Another theme that becomes apparent throughout this book is how quickly Christians lost touch with this allegorical meaning. Even the other Evangelists, when borrowing from Mark, stripped out the key and telling details and thus obviously missed the point; and only one other author, that of the Acts of Andrew, did anything overtly comparable in comprehensively recrafting Homer. By itself, this might be evidence against such a meaning actually being in Mark. But the evidence that this meaning is present is overwhelming on its own terms, and we can only conclude of early Christian ignorance, instead, that the real origins and message of the earliest Christians was all but lost even to the second or third generation. By the time there was a church in a significant sense, Christianity had been radically changed by the throngs of its converts, and, amidst the din of outsiders who stole the reigns, the very essence of that original Church of Jerusalem faded, powerless to survive under the mass of superstition and arrogance.
Having read this book, I am now certain that the historicity of the Gospels and Acts is almost impossible to establish. The didactic objectives and methods of the authors have so clouded the truth with literary motifs and allusions and parabolic tales that we cannot know what is fact and what fiction. I do not believe that this entails that Jesus was a myth, however—and MacDonald himself is not a mythicist, but assumes that something of a historical Jesus lies behind the fictions of Mark. Although MacDonald’s book could be used to contribute to a mythicist’s case, everything this book proves about Mark is still compatible with there having been a real man, a teacher, even a real ‘miracle worker’ in a subjective sense, or a real event that inspired belief in some kind of resurrection, and so on, which was then suitably dressed up in allegory and symbol.

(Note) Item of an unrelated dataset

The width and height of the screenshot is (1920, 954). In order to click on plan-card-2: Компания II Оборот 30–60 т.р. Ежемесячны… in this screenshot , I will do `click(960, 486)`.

However, the inevitable conclusion is that we have all but lost this history forever. The Gospels can no longer support a rational belief in anything they allege to have occurred, at least not without external, unbiased corroboration, which we do not have for any of the essential, much less supernatural details of the story. And if Alvar Ellegård is right (Jesus: One Hundred Years Before Christ, Overlook, 1999), Mark was almost entirely fiction, written after the sack of Jerusalem to freeze in symbolic prose the metaphorical message of Christianity, a faith which began with a Jesus executed long before the Roman conquest, who then appeared in visions (like that which converted Paul) a century later, in the time of Pilate, to inspire the new creed.

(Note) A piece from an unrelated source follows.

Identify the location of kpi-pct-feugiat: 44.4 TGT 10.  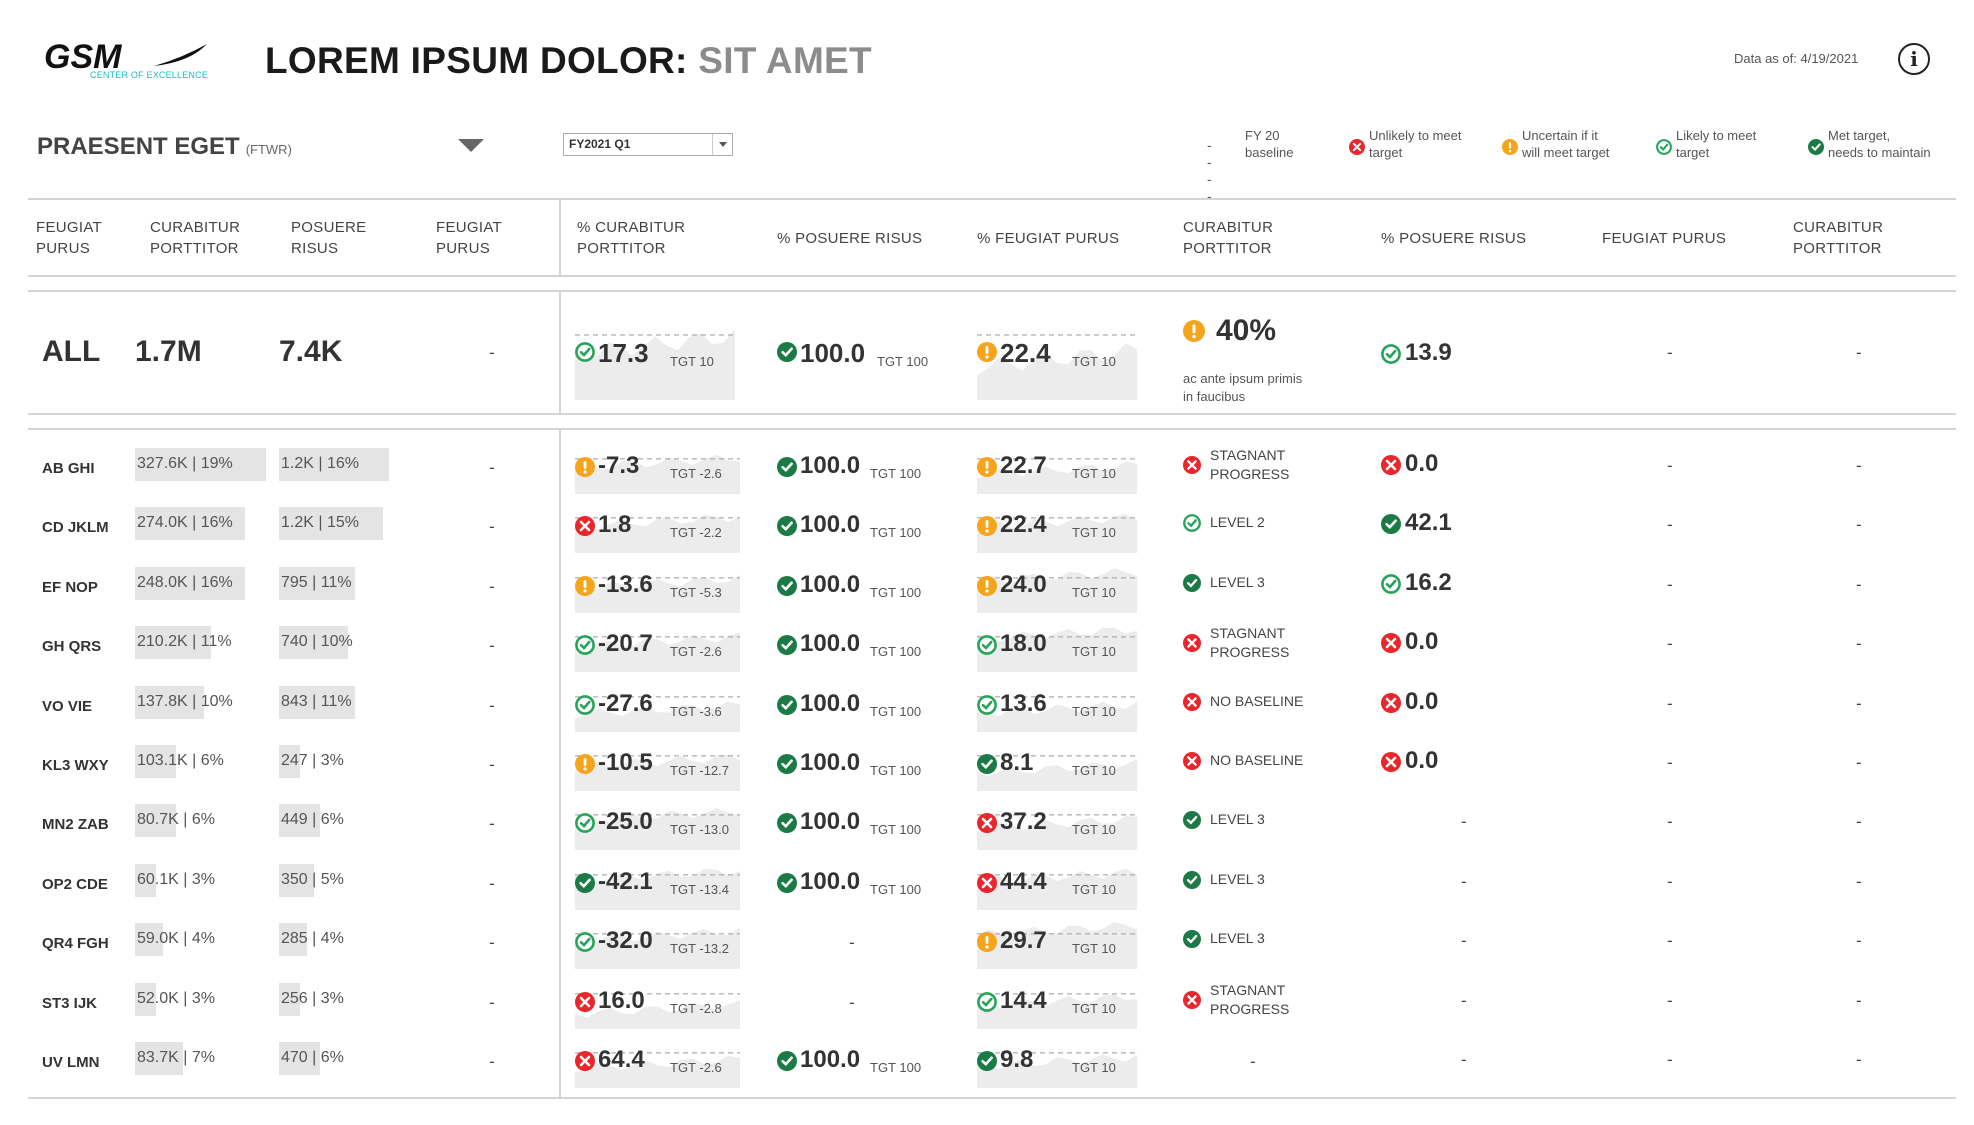
(1057, 883).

What is important is not that this can be decisively proven—nothing can, as our information is too thin, too scarce, too unreliable to decisively prove anything about the origins of Christianity. What is important is that theories like Ellegård’s can’t be disproven, either—it is one among many distinctly possible accounts of what really happened at the dawn of Christianity, which MacDonald’s book now makes even more plausible. And so long as it remains possible, even plausible, that the bulk of Mark is fiction, the contrary belief that it is fact can never be secure.